Она осматривала потери, молча открывая и закрывая рот, а я, точно так же беззвучно изображая крайнюю степень потрясения, разглядывал нанесенный мною ущерб.
Со стороны мы, вероятно, походили на двух рыбок в аквариуме. Впрочем, за себя я не ручаюсь. Я с тем же успехом мог напоминать корягу, шевелящую губами.
— Что это значит? — спросила она каким-то свистящим шепотом, указывая себе под ноги.
— Это — лужа… — тоже шепотом ответил я.
— Вы что, издеваетесь?! — она наконец обрела голос.
— Почему? — только и нашел я что сказать ей в ответ.
— Это у вас надо спросить, почему вы издеваетесь надо мной! воскликнула она, чуть не плача.
— Это я над вами издеваюсь? — совершенно искренне удивился я. — Да разве я могу над вами издеваться?!
— А что же я, по-вашему, сама в лужу запрыгнула? — уже по-настоящему, по-детски всхлипнула она.
Я выскочил из машины и принялся как мог успокаивать её, пытаясь помочь, бестолково вертясь вокруг, но вместо этого только смущал её и мешал.
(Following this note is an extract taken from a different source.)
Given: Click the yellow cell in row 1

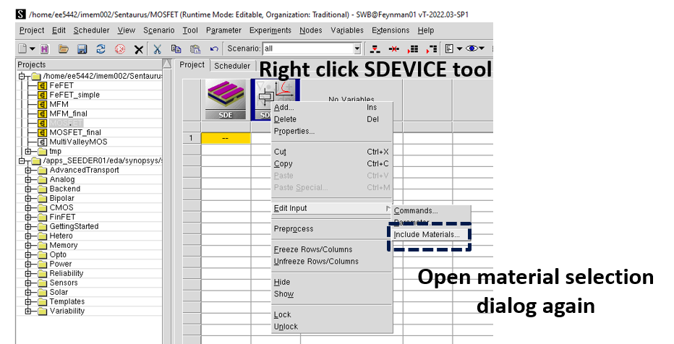Looking at the screenshot, I should coord(226,138).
Она же, по мере того как осматривала себя, все больше расстраивалась. Притом так искренне и непосредственно, что я и сам готов был расплакаться.
— Ну что мне сделать, чтобы вы не сердились на меня? — воскликнул я. Хотите, сам сяду в лужу?
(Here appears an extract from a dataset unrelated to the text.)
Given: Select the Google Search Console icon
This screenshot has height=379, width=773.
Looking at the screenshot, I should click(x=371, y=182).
Я сделал вид, что собираюсь усесться в грязь, держась, однако, за дверцу машины.
Она бросилась меня оттаскивать, но случайно толкнула дверцу, рука моя соскользнула, я инстинктивно ухватился за нее, каблук её многострадальной туфельки окончательно подвернулся и…
Я лежал внизу и не хотел открывать глаза, представляя, что мне предстоит услышать. Но вместо брани у меня над ухом раздался смех. Я осторожно открыл глаза и увидел прямо перед собой её смеющееся лицо.
Тут, непонятно почему, слезы навернулись мне на глаза. А она забормотала:
— Да что ж так расстраиваться, глупый вы, глупый, ну все нормально, подумаешь. Это же нечаянно. Вот чудак какой!
Ну и видок у нас был со стороны, могу себе представить. По крайней мере, когда мы поднялись наконец на ноги, то смогли убедиться, что зевак собралось вокруг видимо-невидимо.
— Ну что, никогда не видели, как кино снимают? Вон же скрытая камера! — прикрикнул я на зевак и махнул неопределенно рукой. Они, потеряв к нам сразу интерес, стали вертеть головами в поисках скрытой камеры.
— Ну, а теперь-то вы мне поведаете, кто вы и зачем за мной слежку устроили? — спросила Нина просто и задиристо.
— Ну, не совсем слежку… — начал я издалека.
— Впрочем, давайте поедем ко мне на работу, приведем себя в порядок, там и поговорим спокойно, — сказала она, оглядев наши заляпанные одежды. А то здесь мы многовато внимания привлекаем своим экзотическим видом. Принимаете приглашение?
Она так смотрела на меня, что я принял бы любое её приглашение. Поехали мы на моем «жигуленке», а её машину оставили на платной стоянке, где ей ничего не грозило. Она сказала, что кого-нибудь пришлет за ней из офиса.